Los años 60 supondrían una revisión del satanismo desde una óptica intelectual más acorde con el espíritu inquieto de aquella época. En estos años aparecerá por primera vez el satanista que no cree en Dios, pero tampoco en el Diablo, por lo que no necesita adorarle ni realizar para él sangrientos sacrificios. El satanista moderno será un opositor a las normas cristianas que rigen la civilización occidental.
Hasta la aparición de Marilyn Manson, no volveremos a encontrar una aproximación seria el intelectual al satanismo, aunque sí veremos cómo éste es utilizado como seña de identidad de diversos movimientos (black y death metal), trivializado a través de referencias al cómic y el cine de serie B (Misfits, The Cramps, White Zombie) y convertido en idolatría hacia los psicópatas y asesinos en serie (Nine Inch Nails, entre otros).
Con Marilyn Manson, devotos de la Iglesia de Satán de LaVey, se abre de nuevo una etapa de revisión del satanismo como doctrina individualista, inserta en el delirio y la confusión inherentes a todo fin de milenio. Las voces conservadoras, que también han acompañado al rock desde sus inicios, siguen clamando contra las bandas que se sirven del Diablo para componer los textos de sus canciones y lanzar sus mensajes al público. Como siempre ha sucedido, la polémica y el escándalo que promueven las asociaciones moralistas, cristianas y censoras, con sus pretensiones de recortar la libertad de expresión de los grupos de rock, causan el efecto contrario.

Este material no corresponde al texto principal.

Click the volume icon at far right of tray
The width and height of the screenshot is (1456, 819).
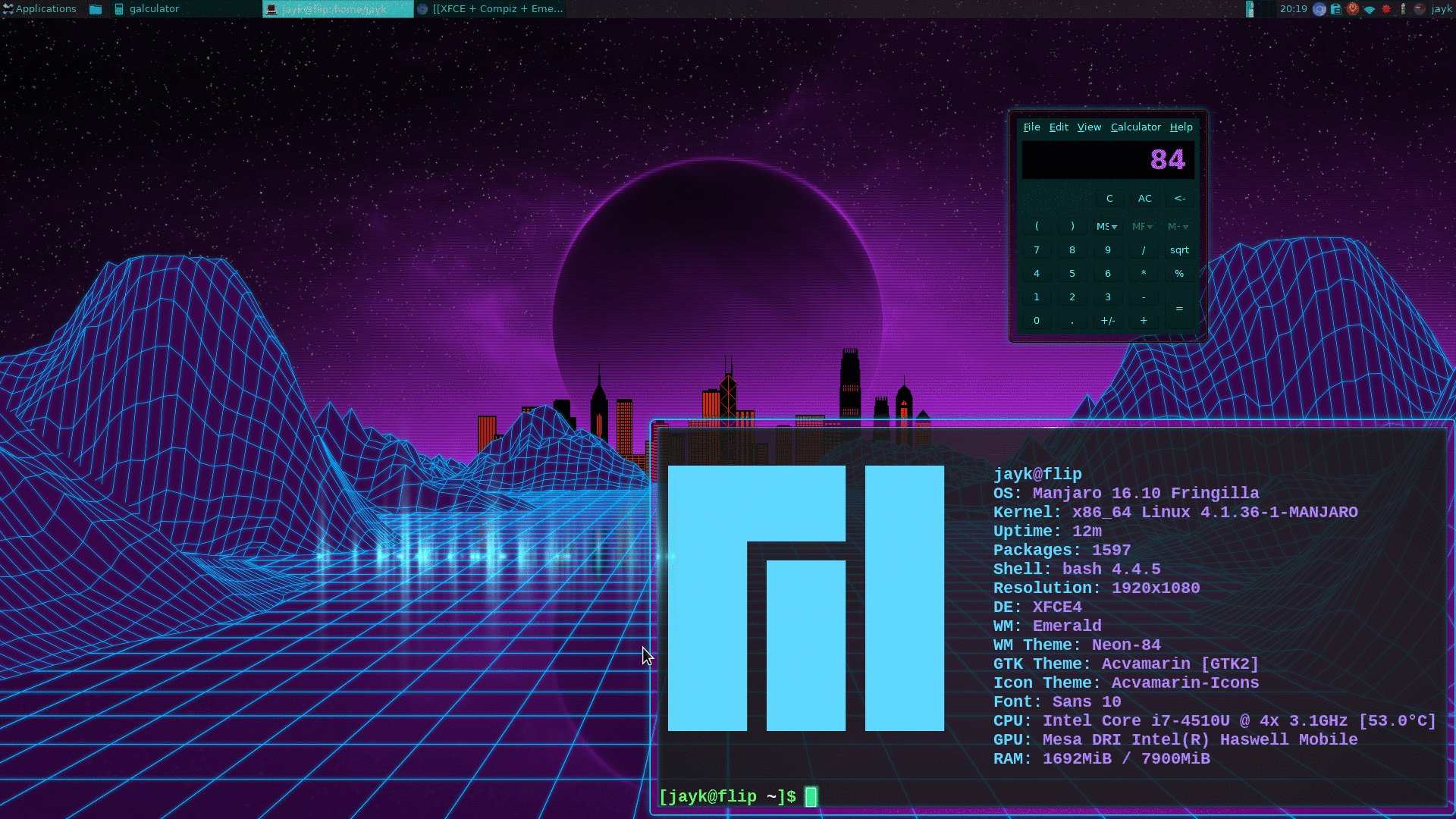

Todo comenzó con Robert Johnson no hizo nada por desmentir los rumores en torno a su persona. Es más, contribuyó al afianzamiento de su propia leyenda con la incorporación de la figura del Diablo a algunas de sus composiciones más conocidas, como ‘Hell bound in my trail’ (El infierno me sigue la pista) y ‘Me and the Devil blues’.
Es famosa con su manera de tocar la guitarra que se dijera que vendió su alma al diablo.

Se dice que el rock and roll nació a principios de los años 50 en el n.º 706 de la Union Avenue de Memphis. En esta dirección se encontraba el estudio de la Sun Records Company, un crisol en el que se fundían el blues y los nuevos sonidos que comenzaban a sentar las bases de un primitivo rock and roll: el hillbilly boogie, el rockabilly y el rhythm & blues, con el objetivo de sanearlos y adaptarlos para el consumo de la población blanca.
En un principio, las razones esgrimidas por los guardianes de la moral para condenar al rock and roll respondían a una motivación más racista que religiosa. El rock and roll era «música de negros tocada por blancos», los golpes de cadera de Elvis estaban inspirados en la forma de bailar de los negros, las letras de las canciones tenían implícitos mensajes sexuales que evocaban el lujurioso ambiente de los juke joints (salones de baile de los negros) los sábados por la noche.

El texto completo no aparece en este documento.